Als eine der Ehrenamtlichen vor ein paar Wochen Deutschkurse für die Flüchtlinge abhielt und dadurch näheren Kontakt zu ihnen bekam, bemerkte sie an deren Verhalten, dass viele von ihnen ganz offensichtlich traumatisiert waren. Als sie wenig später damit begann, mit einem der Flüchtlinge ein Fluchtgeschichte-Protokoll für den Arbeitskreis Asyl anzufertigen, begann sie zu verstehen, warum viele der Flüchtlinge so gestresst und traumatisiert erschienen. Die Fluchtgeschichte, die sie erfuhr, war extrem heftig und leidvoll. Sie fragte den Betroffenen, wie es ihm denn eigentlich jetzt, hier in Baden-Baden, gehe, und er berichtete, er könne kaum schlafen, nur zwei, drei Stunden in der Nacht. Ständig habe er innerlich ein Zittern und eine Unruhe.

Für die engagierte Helferin war schnell klar, dass dem Mann die erwähnte Klopf-Methode, von der sie gehört hatte, helfen könnte. Die Baden-Badener Therapeutin Patricia Möckel (hier geht es zu ihrer Webseite => KLICK

 

erklärte sich auf Anfrage spontan bereit, ihm in einer Einzelstunde die Klopfmethode beizubringen. Der Erfolg war durchschlagend. 

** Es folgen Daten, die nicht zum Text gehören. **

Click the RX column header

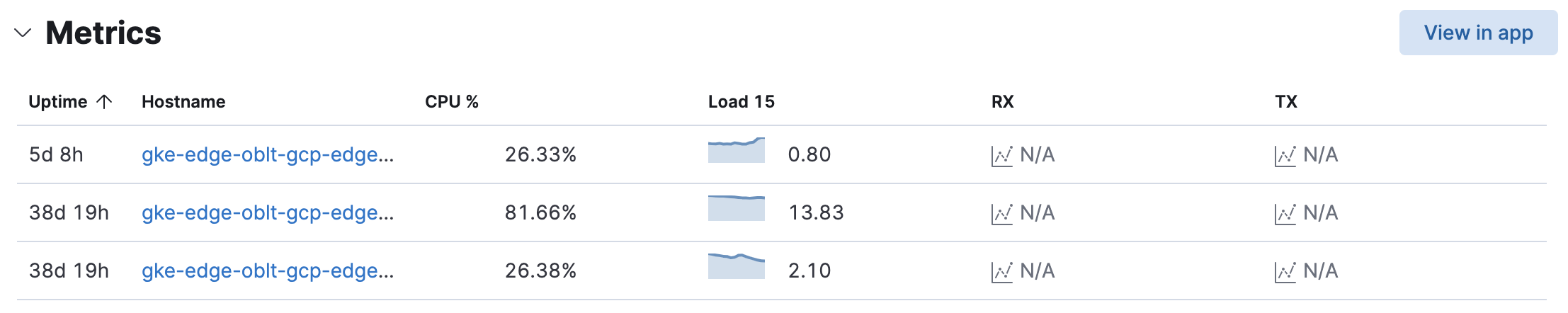pos(1002,102)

Die Ehrenamtliche: „Am nächsten Tag telefonierte ich mit ihm. Er berichtete, er praktiziere die Methode drei bis fünf Mal am Tag und fühle sich besser.“ Nach einer Woche traf sie ihn wieder, und er schien wie ausgewechselt zu sein. „Vorher war er sehr scheu, introvertiert, zog sich fast die ganze Zeit in seinem Zimmer zurück. Jetzt war er locker, entspannt, lachend, offen, herzlich und sehr zugewandt. Seither bringt er sich viel mit ein und kann andere unterstützen.“

Daraufhin entstand die Idee, die Methode einem breiteren Kreis von Flüchtlingen nahezubringen. Diese griffen nach dem Angebot wie nach einem Strohhalm: Es meldeten sich so viele, dass es inzwischen für einen weiteren Kurs eine Warteliste gibt. Das Projekt ist nicht auf das Vincentiushaus beschränkt, auch die Flüchtlinge aus der Westlichen Industriestrasse sollen angefragt werden, eventuell wird auch ein Kurs speziell für Französisch-Sprechende angeboten.

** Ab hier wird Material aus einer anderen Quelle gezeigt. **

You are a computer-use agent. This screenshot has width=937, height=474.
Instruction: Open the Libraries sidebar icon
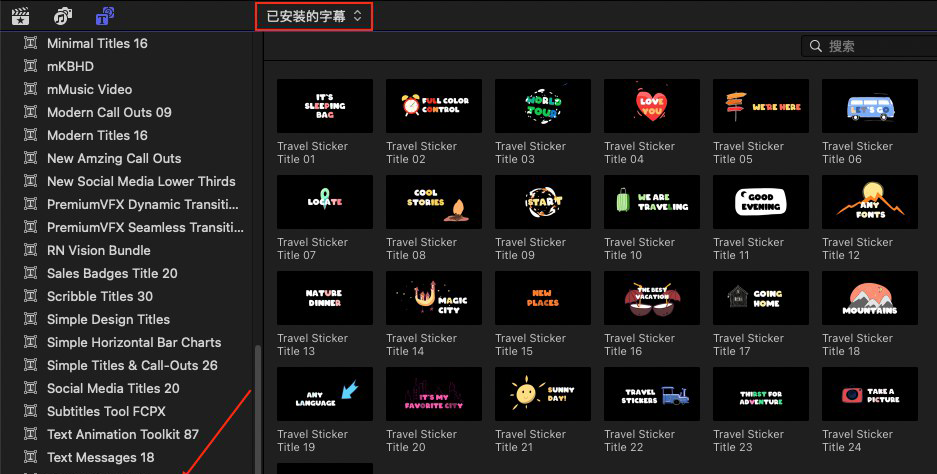tap(20, 16)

Auch wenn Patricia Möckel zum Freundschaftspreis arbeitet, werden für die nächsten Kurse noch Sponsoren gesucht, da die Stadt sich nur in kleinem Umfang an den Seminarkosten beteiligt. Auch der Auftakt-Workshop vergangene Woche konnte nur durchgeführt werden, weil der Tennisclub Rot-Weiß hierfür eine Spende gab und die evangelische Stadtkirchengemeinde spontan und kostenlos die Jugendräume am Bonhoeffersaal zur Verfügung stellte.